**Text segment**

Dark matter is somewhat easier to picture. The motions of galaxies, both the way they revolve and the way they cluster in groups, imply that a major hidden source of gravity binds everything together. Astronomers believe every galaxy sits within a cocoon of dark matter that is far larger and heavier than the galaxy itself. Computer models of the universe predict a vast cosmic web of dark matter, a network of filaments within which galaxies are embedded like fireflies in a spider's lair.
This web does some odd things. For instance, a ray of light traveling through pockets of dark matter gets bent to and fro along the way. When a telescope takes images of remote galaxies, their shapes and positions are distorted— usually just slightly, but sometimes severely—by this effect. It's like looking through the wavy glass of the door on a shower stall. Nothing in the distant universe is quite as it appears.
Scientists think dark matter is made of unidentified particles that rarely interact with ordinary matter. They've built experiments to try to catch such particles, but so far dark matter has defied detection.
When it comes to dark energy, scientists don't have a clue. It's some substance or property of space itself that endows space with a negative pressure. It acts in a sense like antigravity, accelerating the growth of the cosmos with increasing urgency. As the entire universe expands—a process set in motion by the big bang 13.7 billion years ago—the influence of dark energy grows ever larger. It's disquieting, for scientists and astronomy fans alike.

**Problems to solve**
1: Decide whether each statement agrees with the passage on dark matter and dark energy, answering yes or no and quoting the deciding words: (a) Experiments built to catch dark matter particles have detected them. (b) Every galaxy sits within dark matter that is far larger and heavier than the galaxy itself. (c) The influence of dark energy shrinks as the universe expands.
2: Reproduce word for word the part of the passage on dark matter and dark energy that begins at the words "Dark matter is somewhat" and stops after "a spider's lair.".

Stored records
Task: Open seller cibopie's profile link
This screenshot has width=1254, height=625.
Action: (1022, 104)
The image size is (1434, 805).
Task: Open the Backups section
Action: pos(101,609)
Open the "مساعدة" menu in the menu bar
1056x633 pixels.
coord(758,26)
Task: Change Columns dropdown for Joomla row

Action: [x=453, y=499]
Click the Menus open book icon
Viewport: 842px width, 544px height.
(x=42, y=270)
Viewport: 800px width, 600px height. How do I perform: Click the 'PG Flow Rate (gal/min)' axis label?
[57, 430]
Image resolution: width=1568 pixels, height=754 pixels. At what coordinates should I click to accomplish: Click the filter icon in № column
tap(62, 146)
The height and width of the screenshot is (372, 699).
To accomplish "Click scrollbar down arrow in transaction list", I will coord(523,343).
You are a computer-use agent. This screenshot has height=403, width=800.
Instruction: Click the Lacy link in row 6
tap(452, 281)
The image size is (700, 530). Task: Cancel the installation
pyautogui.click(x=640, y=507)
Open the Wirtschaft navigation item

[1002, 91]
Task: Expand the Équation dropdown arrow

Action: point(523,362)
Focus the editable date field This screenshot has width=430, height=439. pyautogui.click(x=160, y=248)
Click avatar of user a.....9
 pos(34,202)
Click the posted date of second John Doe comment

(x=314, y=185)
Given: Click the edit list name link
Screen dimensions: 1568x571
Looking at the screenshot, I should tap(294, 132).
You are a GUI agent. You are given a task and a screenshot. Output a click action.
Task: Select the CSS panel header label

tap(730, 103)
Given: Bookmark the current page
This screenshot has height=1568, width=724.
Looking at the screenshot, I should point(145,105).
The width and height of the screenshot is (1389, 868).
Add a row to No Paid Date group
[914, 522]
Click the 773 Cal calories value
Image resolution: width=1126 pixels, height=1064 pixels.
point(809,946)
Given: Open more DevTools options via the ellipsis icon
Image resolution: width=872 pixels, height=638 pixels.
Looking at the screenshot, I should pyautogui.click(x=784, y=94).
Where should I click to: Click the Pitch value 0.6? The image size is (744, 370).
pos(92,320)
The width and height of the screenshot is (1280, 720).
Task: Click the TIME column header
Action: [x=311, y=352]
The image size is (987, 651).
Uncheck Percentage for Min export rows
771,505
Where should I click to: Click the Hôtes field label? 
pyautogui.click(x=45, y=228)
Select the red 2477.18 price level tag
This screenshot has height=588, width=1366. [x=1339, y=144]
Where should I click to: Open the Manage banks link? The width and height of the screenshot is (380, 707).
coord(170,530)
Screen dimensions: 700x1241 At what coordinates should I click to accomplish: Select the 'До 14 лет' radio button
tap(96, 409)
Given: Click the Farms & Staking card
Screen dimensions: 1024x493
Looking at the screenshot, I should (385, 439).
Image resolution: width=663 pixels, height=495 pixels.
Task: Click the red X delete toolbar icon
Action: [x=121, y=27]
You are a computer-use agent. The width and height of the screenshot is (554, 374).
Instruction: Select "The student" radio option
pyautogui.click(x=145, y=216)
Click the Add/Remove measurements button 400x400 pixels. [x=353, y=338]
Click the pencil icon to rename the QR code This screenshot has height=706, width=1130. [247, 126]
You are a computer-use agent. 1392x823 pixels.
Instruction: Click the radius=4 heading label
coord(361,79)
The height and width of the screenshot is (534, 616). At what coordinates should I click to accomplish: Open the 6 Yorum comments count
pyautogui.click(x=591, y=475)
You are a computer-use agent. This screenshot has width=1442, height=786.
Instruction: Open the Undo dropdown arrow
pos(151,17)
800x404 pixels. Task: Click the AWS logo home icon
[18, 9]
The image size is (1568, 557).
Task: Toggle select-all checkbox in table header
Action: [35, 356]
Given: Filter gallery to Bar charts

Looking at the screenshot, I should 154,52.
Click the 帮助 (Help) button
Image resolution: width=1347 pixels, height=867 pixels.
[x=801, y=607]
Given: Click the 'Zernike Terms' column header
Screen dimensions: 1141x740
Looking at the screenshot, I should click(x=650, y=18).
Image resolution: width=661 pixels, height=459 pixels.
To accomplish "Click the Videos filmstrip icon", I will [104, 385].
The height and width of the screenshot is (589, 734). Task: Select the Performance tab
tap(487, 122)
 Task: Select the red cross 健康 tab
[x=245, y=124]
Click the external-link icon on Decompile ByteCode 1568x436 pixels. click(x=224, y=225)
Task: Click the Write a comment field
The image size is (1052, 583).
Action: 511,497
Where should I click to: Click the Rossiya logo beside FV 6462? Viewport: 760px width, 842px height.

**Exercise results**
1:
(a) No: "so far dark matter has defied detection."
(b) Yes: "every galaxy sits within a cocoon of dark matter that is far larger and heavier than the galaxy itself."
(c) No: "the influence of dark energy grows ever larger."

2:
Dark matter is somewhat easier to picture. The motions of galaxies, both the way they revolve and the way they cluster in groups, imply that a major hidden source of gravity binds everything together. Astronomers believe every galaxy sits within a cocoon of dark matter that is far larger and heavier than the galaxy itself. Computer models of the universe predict a vast cosmic web of dark matter, a network of filaments within which galaxies are embedded like fireflies in a spider's lair.